Although some media outlets referred to the action as a protest, Kelly, an international human rights attorney from Washington, D.C., said it should be more accurately understood as a conversation. “There isn’t a clear way to reach the prophet or the leaders. We can’t simply call them up and ask them to pray about an issue that is of concern to us,” she said.
“This is a way for us to communicate our message and our message is very clear. We chose the name ‘Ordain Women’ for a reason: because we think that nothing but women’s ordination will result in the full equality and enfranchisement of women.”

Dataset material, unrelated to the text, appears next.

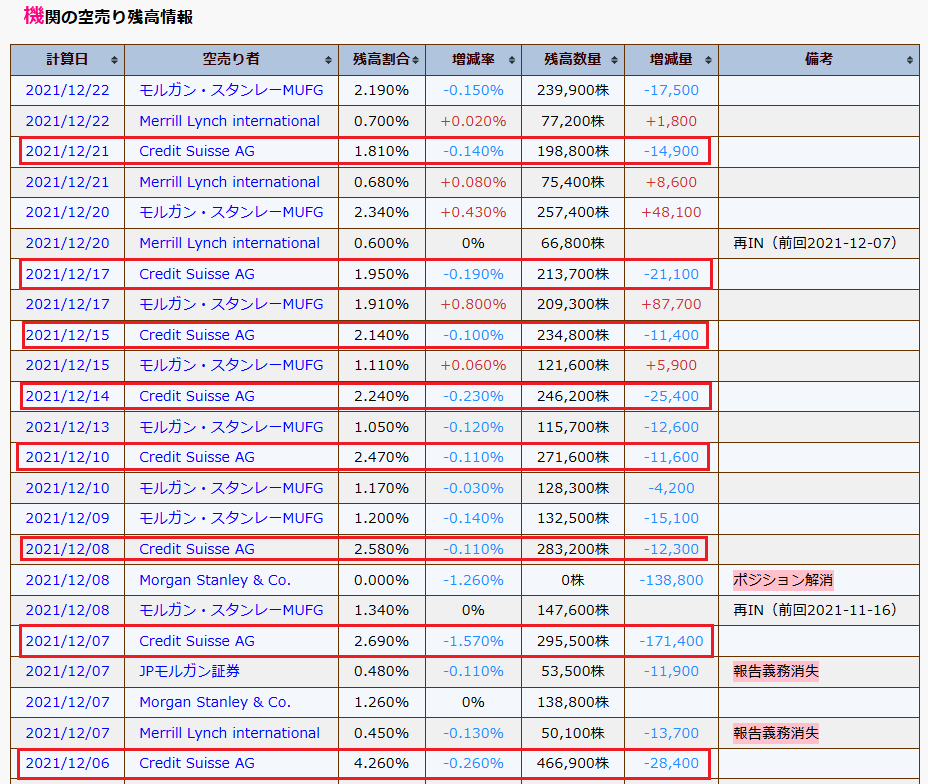The width and height of the screenshot is (928, 784).
Task: Click sort arrows in 空売り者 header
Action: pos(329,60)
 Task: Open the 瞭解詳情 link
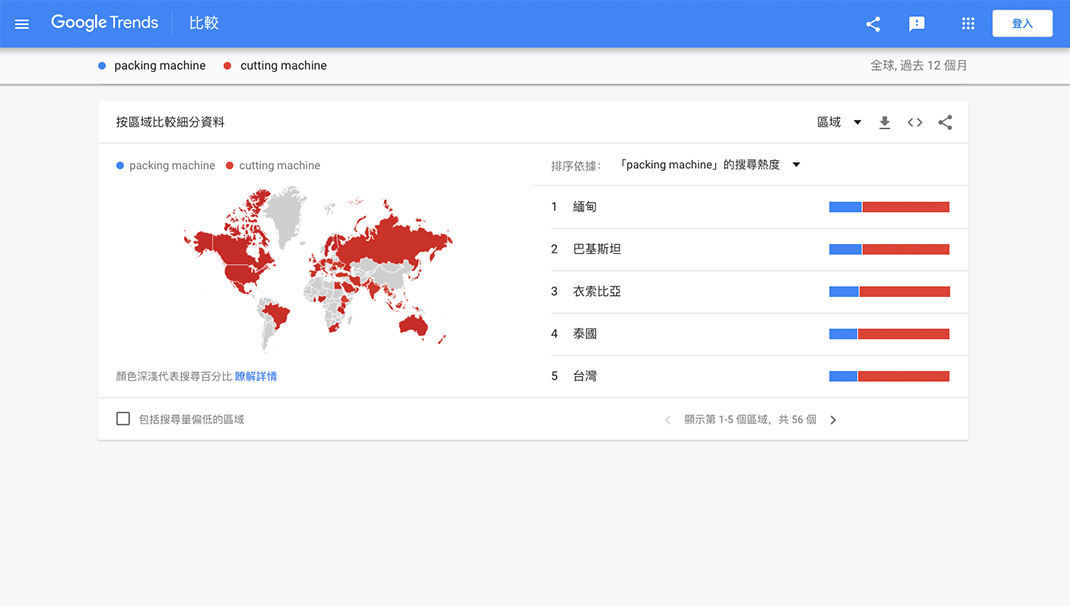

Kelly said that she was “very disappointed that women’s issues didn’t come to the forefront during the Mormon moment” of 2012 and founded the group earlier this year after her work with women fighting for justice around the world forced her to ask, “What is it I do to assert my self-respect in my own most intimate community?”
The group went public on March 17, 2013, the anniversary of the founding of the Relief Society, with a website featuring profiles of Latter-day Saints who support female ordination. Those profiles allow women to “use our own identities as a tool is a way to assert radical self-respect and a way to claim the narrative as our own.
“What happened to women in the past is that the leadership cast them as outsiders and forced them out, so that they no longer had any control of the narrative of what they were doing. We are claiming our insider status and developing a sense of identity and a narrative that affirms and relies on that status,” Kelly said. Kelly, who graduated from BYU, served a mission for the church in Spain, married in the temple, and is active in her local congregation, most definitely qualifies as an insider.
Women traveled far to be part of the Ordain Women effort. Julia Murphy, who flew in from her home in Heidelberg, Germany, said, “I know it’s a long way. It’s worth it!”
Heather Olson Beal of Nacogdoches, Texas, said, “This wasn’t easy for me to do. I’ve lived with a lot of fear and I can’t say publicly a lot of the things I feel about gender inequality in the church. This is a way to say it.”
“I hope that the leaders of the church would see that we are ready to contribute more,” said Tresa Edmunds of Cameron Park, California. “The priesthood is so often spoken of as a burden that we are spared, but we see it as the power of God that we want to experience and share.”
In a statement about the actions of Ordain Women, Ruth Todd noted that millions of LDS women do not share the group’s views. “Most church members would see such efforts as divisive,” she said. “Even so, these are our sisters and we want them among us, and hope they will find the peace and joy we all seek in the gospel.”
A few women stood near the group and held signs saying such things as, “I don’t need the priesthood to feel equal to my husband.” But Kelly points out that “Equality is not a feeling. Equality can be measured,” and the current treatment of women proves that they are not equal in the LDS church.
That lack of equality also hurts men, notes Mike Stevens. “I resent that I’m told my divine right to the priesthood precludes me from nurturing my children and exercising compassion and all the things the church says are the divine right of women.” While he was happy to support women in their struggle for equality, he added, “I’m also here out of a self-interest in a culture that is healthier for men.”
Despite being turned away from the priesthood session, many women viewed the action as a success. Margaret Toscano, a prominent LDS scholar excommunicated in 2000 for her writings on gender, was buoyed by the experience. “I feel that the spirit of God is moving among us and people’s hearts are being opened,” she said. “There is much cause for hope.”